The “Waldstein” was on the program as Irish pianist John O’Conor presented his recital on Thursday evening at the Metropolitan Museum.

I am not a pianist, but 50 years of observation has alerted me to the phenomenon that certain senior keyboard artists have reached a state of satori, of being at one with the music. My two favorite Beethoven interpreters, Arrau and Kempff, fell into that category, and it appears that Mr. O’Conor does as well.

Oddly, I do not feel this way about older violinists or cellists or tuba players. But pianists replicate the creative process of most of our beloved composers.

At the museum, it was possible to think of this recital as being given by Beethoven himself.

Some touches that lent an air of authenticity to this performance were Mr.
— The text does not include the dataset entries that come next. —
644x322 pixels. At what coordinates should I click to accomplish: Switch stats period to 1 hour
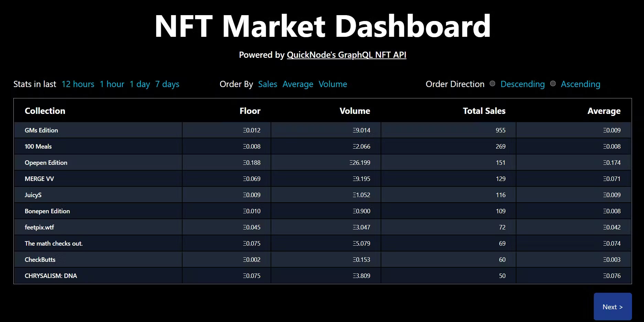[112, 84]
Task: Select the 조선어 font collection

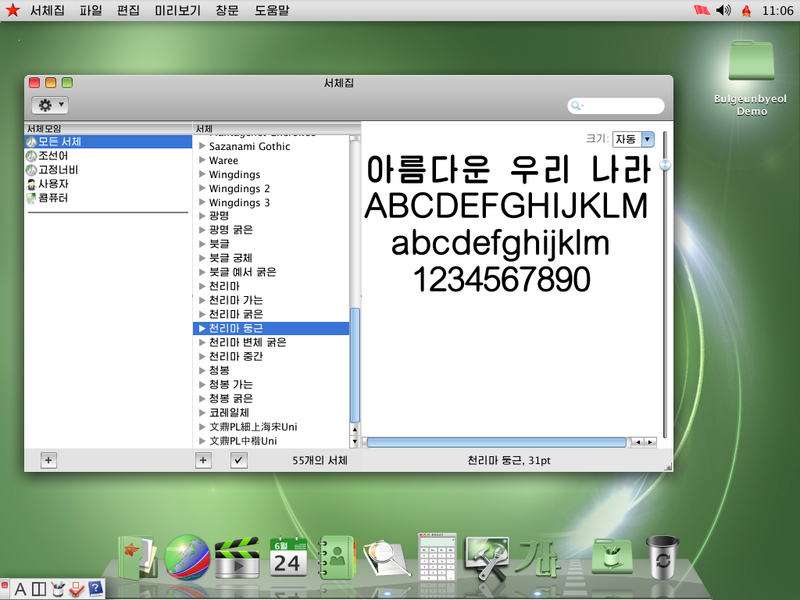Action: [53, 156]
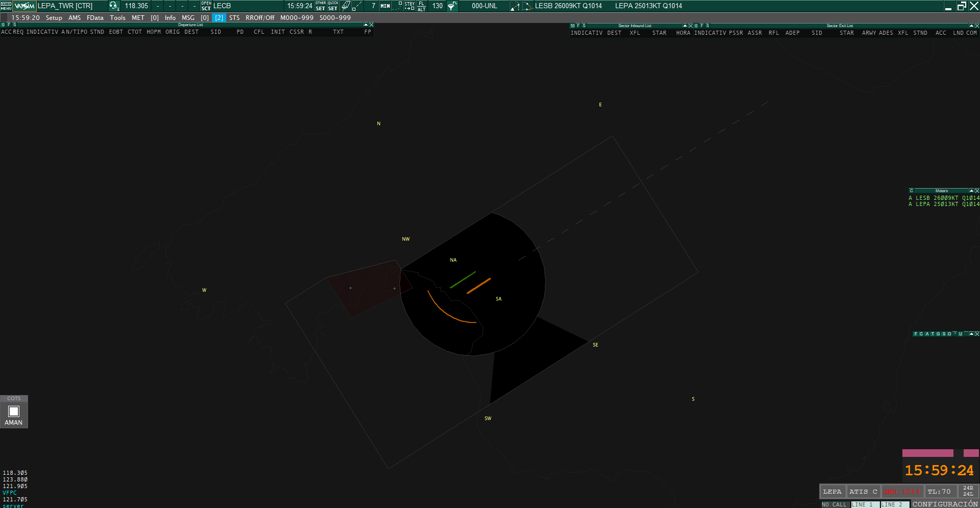Click the left pink bar above clock
980x508 pixels.
927,453
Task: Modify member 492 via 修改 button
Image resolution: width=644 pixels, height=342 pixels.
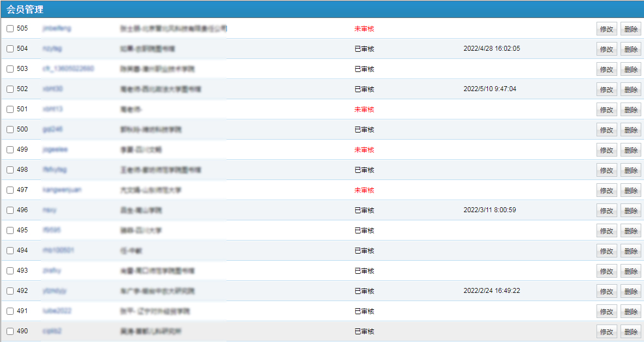Action: (606, 291)
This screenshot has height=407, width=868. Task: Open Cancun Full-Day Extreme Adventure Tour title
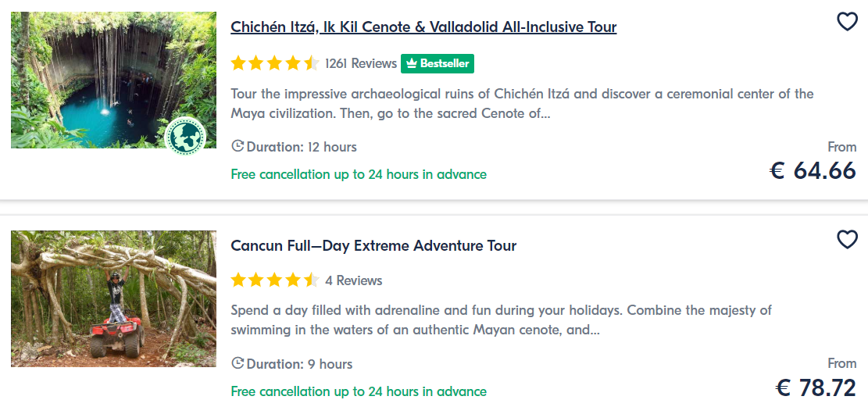click(x=373, y=245)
O’Conor’s supreme confidence in playing quite softly, even in the “action hero” sections where the audience witnessed his protean sense of style and arresting ability to turn an entire movement on one leading tone. The last note of that belated second Waldstein movement rang out so noticeably, and was sustained for such a long time, that a listener could easily understand the entire construction of the piece in an instant. You really have to know your stuff to punctuate so decisively.
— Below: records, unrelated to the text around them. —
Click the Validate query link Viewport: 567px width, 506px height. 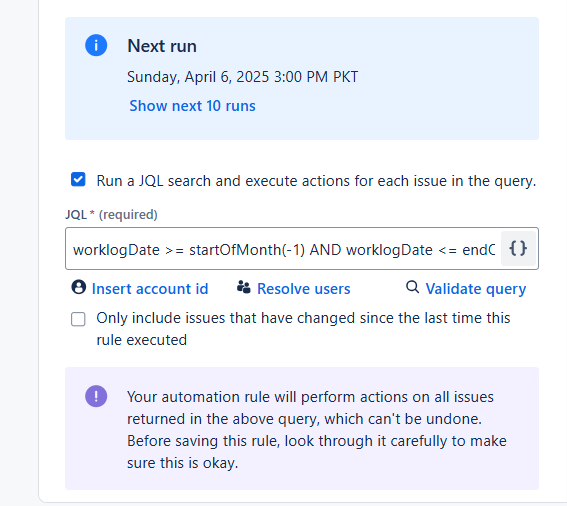tap(476, 289)
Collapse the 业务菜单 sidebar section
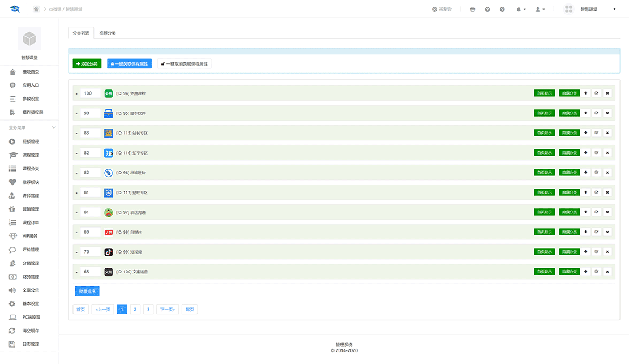 point(54,128)
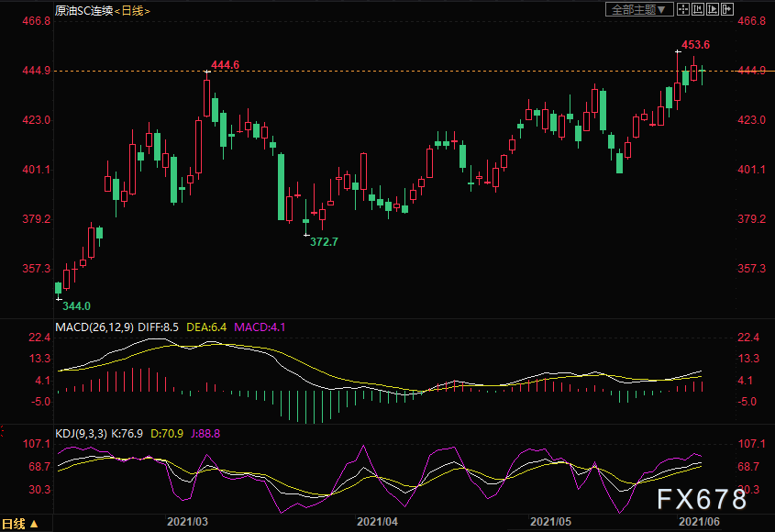Click the jump-to-first-bar icon in top toolbar
This screenshot has height=532, width=775.
(x=698, y=9)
Also on the program was the Sonata in C minor, Op. 111, the one with the striking opening reminiscent of Greek tragedy (Richard Strauss, whose piano pieces (Op. 3) is a reworking of Beethoven’s fate motif from the Fifth Symphony, must have taken notice when first contemplating the opening of “Elektra”). This was a dramatic study in contrast;

Mr. O’Conor ratcheted up the volume without seeming to labor or struggle. Continuing the Greek imagery, this performance was oracular.

Not that there weren’t problems. Young people have their cellular telephones and the older crowd has its hearing aids – parenthetically, Mr. O’Conor and I felt like callow youths in this audience – one of which provided a metallic obbligato to the proceedings. I finally had to move to the back of the hall to avoid its interference. Also, Mr. O’Conor may have lost a step with regard to accuracy, but overall his technique was solid.

There was also Schubert on the menu, specifically 12 early waltzes and Four Impromptus, D. 899. The dances had that special Schubertian poignancy, the music of the wallflower rather than the participant, a spirit so brilliantly captured by Mahler in several of his middle movements. The Impromptus were well-crafted; from the stateliness of the C minor to the rippling water imagery of the G flat major, Mr. O’Conor exhibited poetic mastery. I will always be grateful to him for introducing so many of us to the piano music of his countryman John Field, and this set in its sheer beauty recalled that forgotten tone poet.

This recital was part of the Piano Forte series at the museum wherein the recitalists are given a choice of using more than one piano an evening. Mr. O’Conor and his audience were more than content to stick with one tried and true Steinway.